I wasn’t sure it was him. The cobalt blues and Crocodile Dundee hat hid most of his face, but there was an aura about the man in the rear of the hall at the Stonehenge Bar/bingo parlor on Culebra Road in San Antonio that prompted me to take a closer look. The silver earring in the design of a miniature poker chip hanging from his left ear was what gave him away.

“Poker God?”

He cast a quick glance in my direction. “Sit down, son. And keep your voice down.”

“I didn’t know you played bingo.”

“I don’t.”

He had 12 bingo cards spread in front of him and there was a wad of Pick 3 lottery tickets sticking out of a shirt pocket. I waited for his explanation.

“Don’t try the waiting game on me, son. I know what you’re trying to do.

I waited.

“OK! But it’s just an experiment,” he said.

I waited for a better explanation.

“It’s this thing about ป๊อกเด้ง ไฮโล being legal. I’m trying to figure out how it’s different to lose the rent money at bingo than it is at poker.”

“This is your first visit?”

Poker God leered at me for a brief second then changed the subject. “The game starts in ten minutes,” he said.

I persisted. “You’ve been here before?”

“Fourth time.”

“It’s taken you that long to figure out that bingo is or isn’t gambling?”

“It’s gambling. Same as slots or craps or the lottery.”

“Then you’ve accomplished your mission. Solved the problem, so to speak.”

More discomfort. “I missed the jackpot blackout by one number last Thursday. And I’m still trying to figure out the Crazy Letter Q game. And the Inverted Letter T with a twist gives me a migraine.”

Poker God didn’t get migraines. But he was hooked on bingo. “Have you read the JT Autry book, “Winning Big at Bingo?” I asked.

“There’s such a book?” Poker God perked up at the suggestion.

“Just kidding, PG.”

Poker God took a small notebook from the shirt pocket not stuffed with lottery tickets and scribbled a note. “Just kidding?” he said as he returned the notebook to his pocket.
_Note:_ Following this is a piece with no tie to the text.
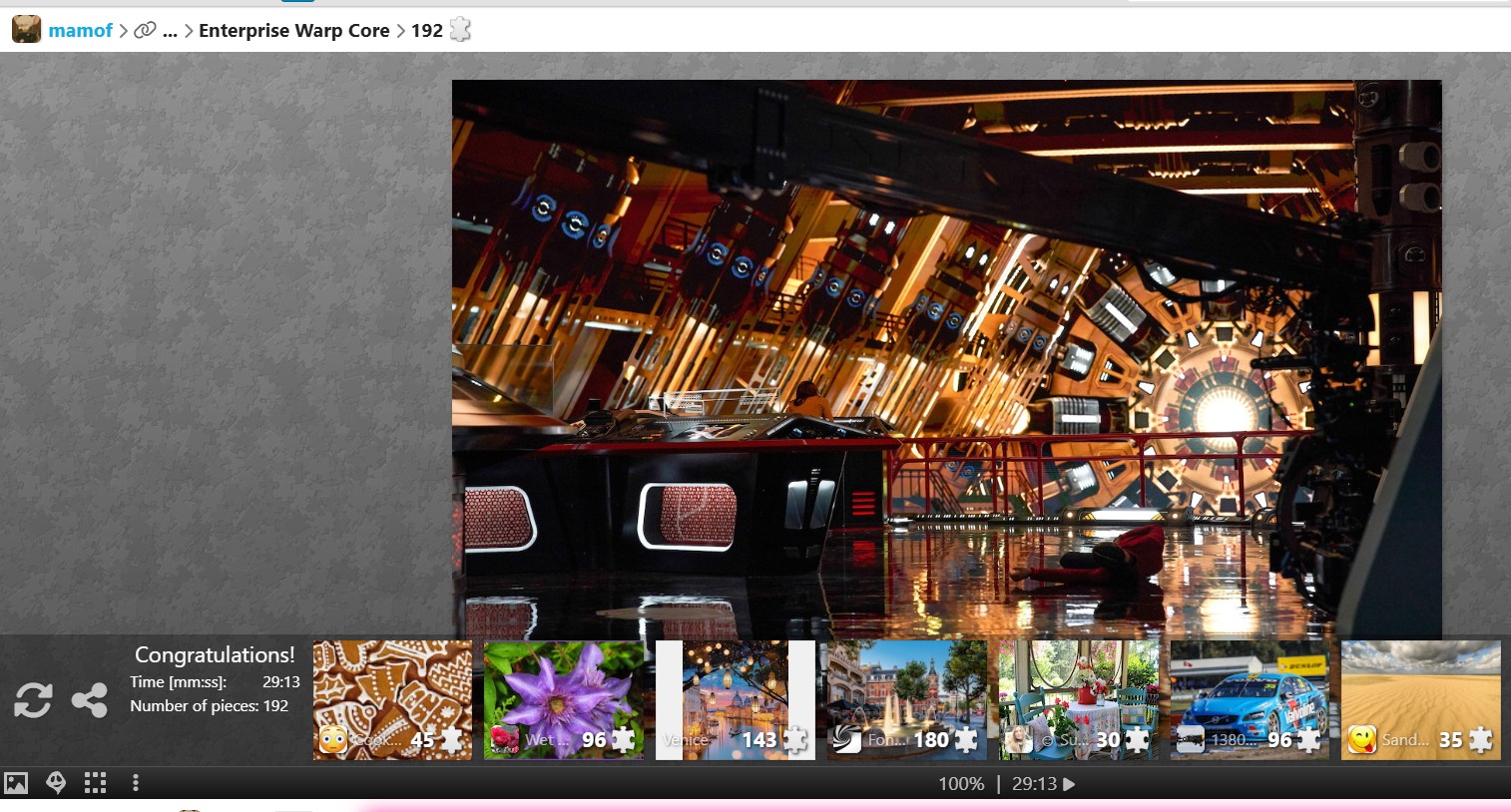This screenshot has width=1511, height=812.
Task: Toggle the ghost image icon
Action: pos(56,783)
“Do you really have to continue to come to the bingo, Poker God?”

“Not really. And it’s not necessary for the other four hundred regulars who show up here every week.”

“Four hundred. That’s equal to forty full hold’em tables. But they don’t spend near as much money at bingo. It’s more like a hobby.”

“See that elderly couple in the front row?”

I nodded.

“They’re on social security. And about half of the rest of the players are playing with real money.”

“Real money?”

“Money they need to pay their monthly bills and to buy food.”

“But it’s a small amount.”

“$25 – $50 a night is small to you, son, but when it’s a weekly expense it can make a pretty good dent in the income of most of these people.”

“But sometimes they win.”

Poker God gave me a ‘how can you be so stupid’ look. “You have a better chance of winning at a $1-2 omaha/8 game with a $3 rake and a jackpot drop than you do at bingo, son.”

“You’ve figured that out?”

“Son. Haven’t you worked it out yet. I just know these things.”

I started to say something about him not being able to figure out the Crazy Letter Q game, but I decided not to push my luck. I changed the ubject.

“What about ‘the rake’ the state takes in the “Pick 3 lottery?” I cast a glance to the tickets in his shirt pocket.

Poker God laughed out loud. I hadn’t seen him do that before. “A buck a ticket isn’t going to break anyone.”

“They pay $500 for picking three numbers out of three. But the odds against winning are 999-1,” I said. “And I think it’s against the law in Texas to have a fixed payout in a game of chance.”

“All laws have their exceptions.”

“Even if it’s at the expense of the common man or woman?”

Poker God hesitated, then reached in his pocket for his Pick 3 tickets. “The odds against winning are really twice the payout?” he asked.

It was becoming increasingly clear to me that his gift from The Man was restricted to a profound knowledge of poker. I think Poker God had had enough of bingo and lottery talk for one night. He seemed to perk up when I told him I’d be playing in The Orleans Open in July.

“I know you’re playing in The Orleans Open in July, My Son.

Whenever he called me My Son it was time for a lecture.

Poker God sighed. “OK. I’ll spare you the lecture, but you’ll have to play tighter than you did last year if you expect to cash out.” he said. He ook out his appointment book and penciled in our regular tournament follow up visit for July 16.

“I didn’t tell you what dates I’d be there,” I said.

Poker God smiled. He was on familiar grounds again. “Just be there,” he said. “And remember, I’ll already know everything you did while you were there, so don’t try to puff up the report.” He quickly dismissed me as the first game of the night was announced. It was Letter Q. Poker God was penciling in a diagram of a Q on each of his 12 bingo cards as I returned to my seat.